BATAM — Program diskon tiket sebesar 30 persen menjadi salah satu pendorong utama peningkatan jumlah penumpang kapal Pelni dari Batam. Sepanjang semester I 2026, tercatat ada penambahan 11.646 penumpang atau tumbuh 11,45 persen secara tahunan.
Kepala Cabang Pelni Batam Duta Kusuma mengatakan kenaikan itu tidak terlepas dari program stimulus tarif yang diberikan perusahaan. “Program diskon stimulus 30 persen pada masa liburan sekolah tahun 2026 turut mendukung peningkatan jumlah penumpang,” kata Duta saat dihubungi di Batam, Kamis.

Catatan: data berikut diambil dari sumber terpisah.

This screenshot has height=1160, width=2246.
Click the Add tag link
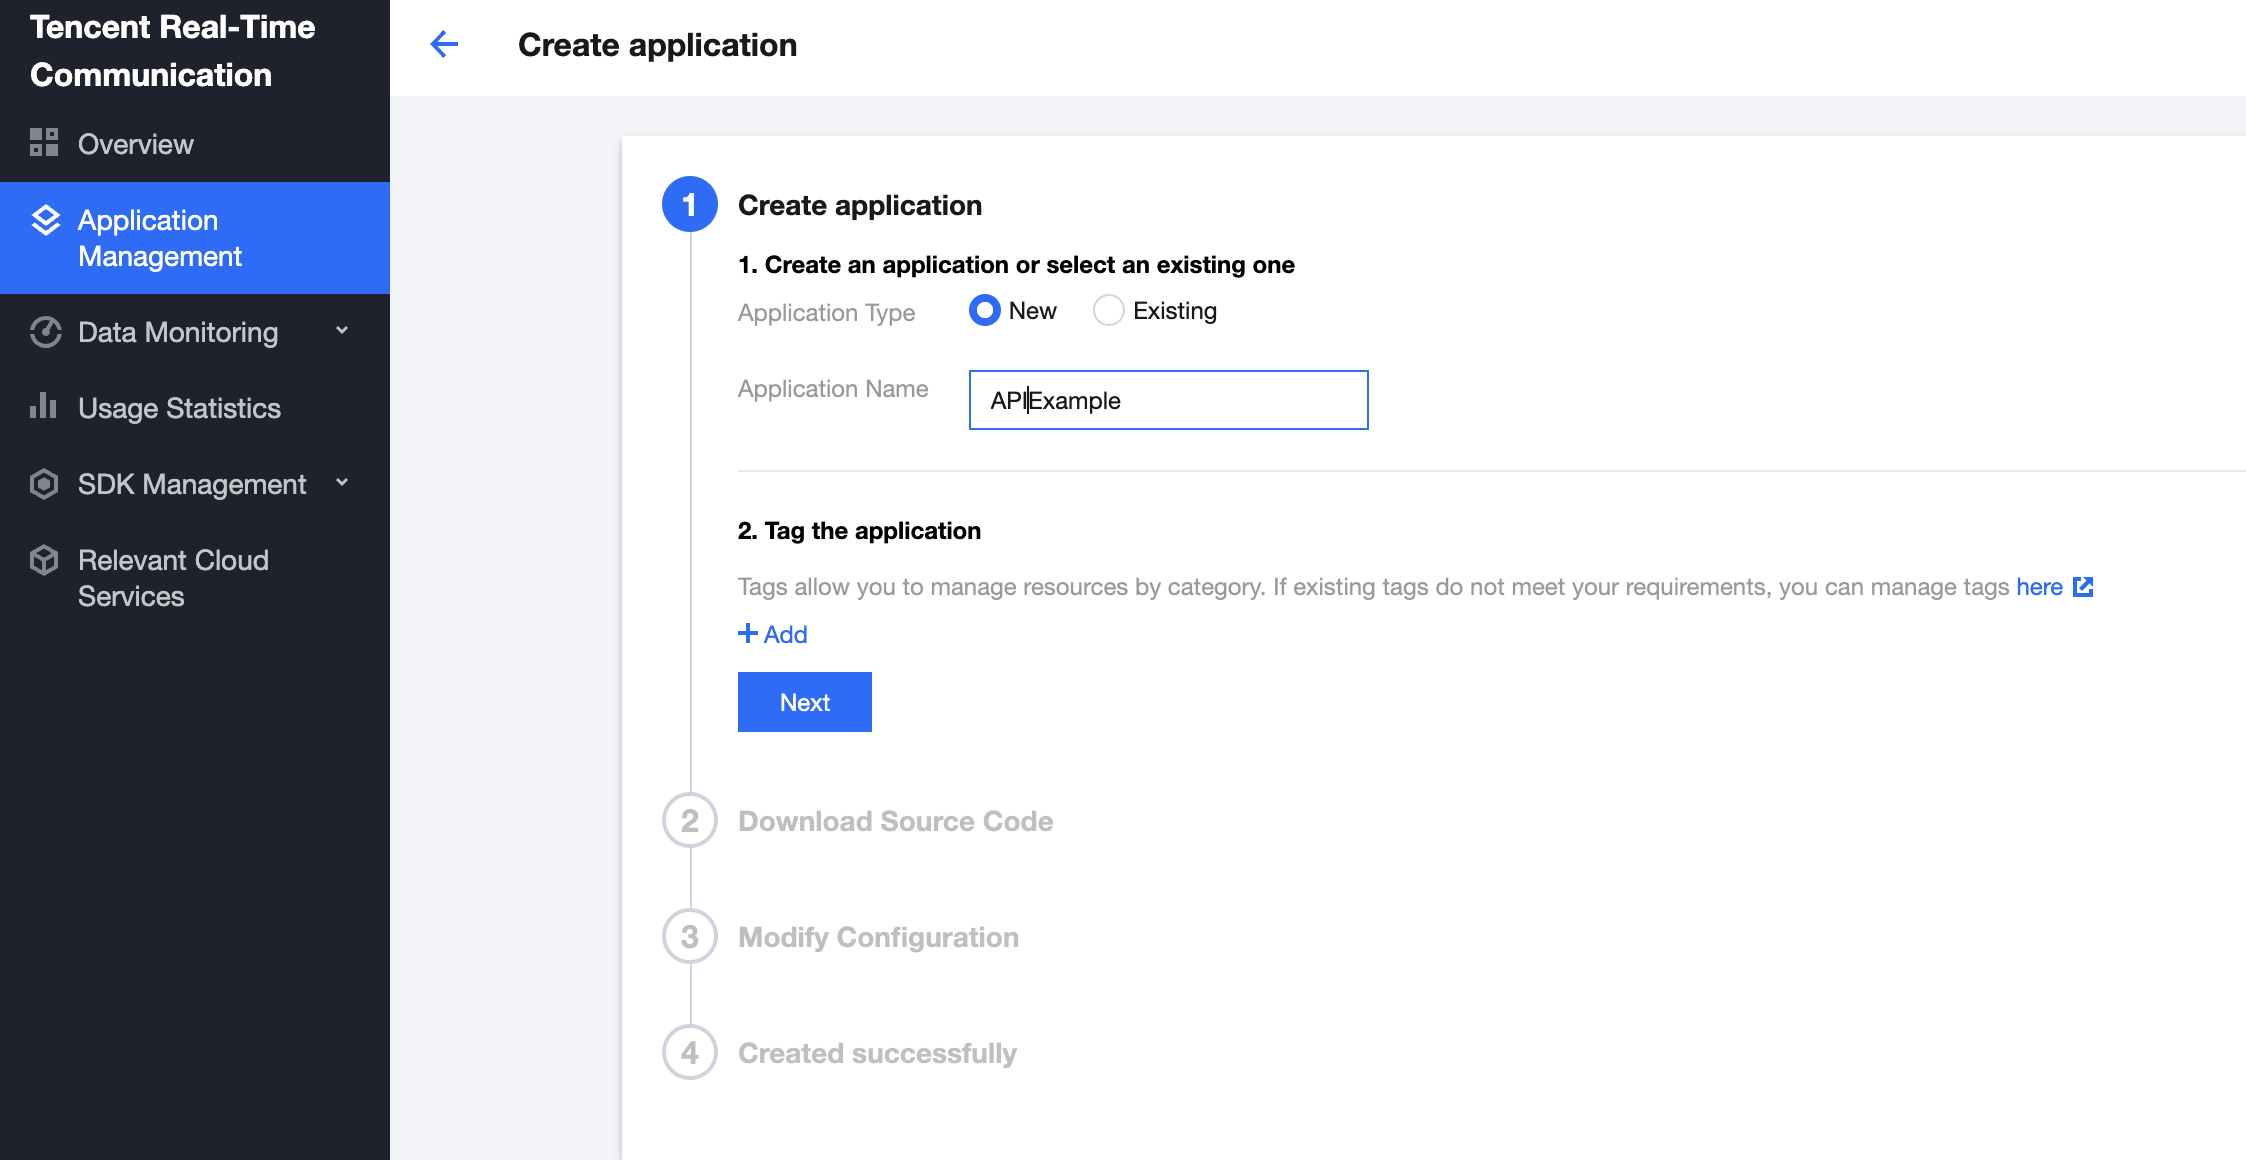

Potongan harga tiket berlaku mulai 20 Juni hingga 15 Agustus 2026 dengan kuota terbatas. Kebijakan ini diambil untuk mendorong masyarakat memanfaatkan transportasi laut sebagai moda perjalanan.
Rute Batam-Belawan menjadi lintasan dengan pertumbuhan penumpang tertinggi selama periode tersebut. Selain faktor diskon, peningkatan di rute itu juga dipengaruhi oleh menguatnya aktivitas ekonomi dan kepercayaan masyarakat terhadap layanan transportasi laut yang aman serta terjangkau.
Pelni berkomitmen menjaga tren positif ini dengan terus meningkatkan kualitas layanan. “Kami terus meningkatkan kualitas pelayanan melalui penguatan layanan digital, kemudahan pembelian tiket, peningkatan kenyamanan di atas kapal, serta koordinasi dengan seluruh pemangku kepentingan di pelabuhan,” ujar Duta.
Perusahaan juga mengimbau masyarakat agar membeli tiket melalui saluran resmi. Langkah ini untuk menghindari praktik percaloan sekaligus memastikan perjalanan berlangsung aman dan nyaman.